The curtain is rising once again on Immigration Theater, that political playhouse in which the Trump administration engages in headline-grabbing showmanship rather than actually addressing the issue of illegal immigration.
In the latest episode, some 300 federal agents swooped down on a trailer manufacturer in Sumner, detaining 160 suspected unauthorized immigrants but making no criminal arrests. The raids were part of the administration's efforts to step up audits and investigations of employers in search of illegal immigrants on their payrolls.
Between Oct. 1 and May 4, Immigration and Customs Enforcement inspected more than 3,500 workplaces, more than it examined in all of fiscal year 2017, according to The Wall Street Journal. By the time this fiscal year is over, officials predict they will have conducted more than 5,500 workplace investigations, triple that of the previous year.
One official said the administration hopes to raise the number of investigations to 15,000 a year.
President Donald Trump has embraced the role of hardliner, yet, like his predecessor, Barack Obama, his theatrics have resulted in no real progress. Obama, too, boosted workplace audits, with similar results. Eleven million unauthorized immigrants remain in the country, and many are gainfully employed.

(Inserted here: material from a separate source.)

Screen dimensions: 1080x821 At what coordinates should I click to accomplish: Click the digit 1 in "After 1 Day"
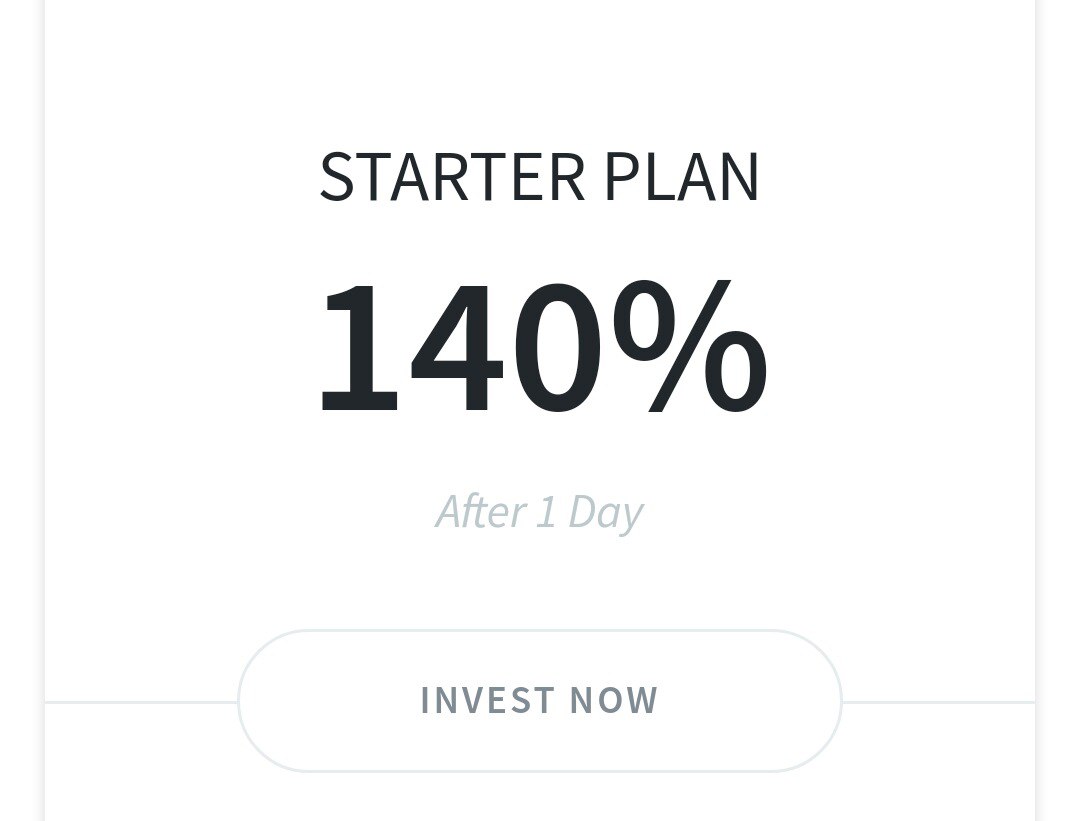[546, 512]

Targeting employers does nothing to address illegal immigration. In fact, the investigations exacerbate an already untenable situation for both employers and immigrants while ignoring the underlying causes of illegal immigration.
Current law requires that job applicants provide employers with a form of identification, usually a Social Security card. An unauthorized immigrant can buy a high-quality fake at the nearest flea market for as little as $20.
Employers are not forgery experts. If an applicant presents an ID that looks legitimate, an employer can't deny that person a job on the suspicion of illegal immigration, for fear of a discrimination lawsuit if wrong. (Employers who knowingly accept fake documents or accept those that are obvious forgeries can face fines and other punishments.)
If an ICE audit later finds Social Security numbers that don't match workers, employers must fire them. But the fired workers, while they may be detained by ICE, are rarely deported. The federal government simply doesn't have the resources to process them, and if they don't have criminal records, most wind up remaining in the country.
Douglas Holtz-Eakin, president of the conservative American Action Forum and a former Congressional Budget Office director, says in the video series The Rational Middle: Immigration that detaining and deporting all 11 million unauthorized immigrants would cost as much as $300 billion. At a time of rising spending and bloating deficits, that's simply money the government doesn't have.
What's more, because unauthorized workers contribute about 6 percent of our gross domestic product, removing them from the economy would trigger a recession like we haven't seen in a decade.
Because workers fired as a result of an ICE investigation can't get jobs with legitimate employers, many move into the shadows, working for cash. This is especially common in industries like construction, where skills are highly portable.
If the government is not going to deport these workers, then driving them from the rolls of tax-paying employers into the shadows of a cash economy is the worst possible outcome.
In a cruel irony, these workers wind up competing with the companies that once hired them legally, and in many cases trained them. Yet their new bosses don't bother paying benefits such as health insurance or workers' compensation, and the lower overhead creates an unfair competitive advantage, essentially rewarding employers who do the wrong thing, while punishing legitimate companies who followed the law.
After working on the Rational Middle series and a related book for the past two years and interviewing dozens of employers, experts and immigrants — both authorized and unauthorized — it's clear to me that the current system isn't working for America, the business community or immigrants. The only winners are the lawmakers who keep their jobs by hiding behind tough talk while allowing a failed system to languish.
Congress and the administration continue to ignore both the economic causes and solutions to the immigration crisis. Illegal immigration persists because of an economic need unfulfilled by native-born employees in industries such as construction, agriculture and hospitality. With unemployment at its lowest since the turn of the century, the situation only grows more severe. Our antiquated immigration laws simply can't keep pace with the economic demands of our growing workplaces.
If we continue blindly enforcing laws that don't work, we aren't "getting tough" on immigration, we're acting out a charade. Making employers the scapegoat isn't a solution, it's simply deflecting responsibility away from members of Congress who lack the courage to take action.
Loren Steffy is the executive producer of the video series The Rational Middle: Immigration, a writer at large for Texas Monthly and managing director of the communications firm 30 Point Strategies. He wrote this column for The Dallas Morning News.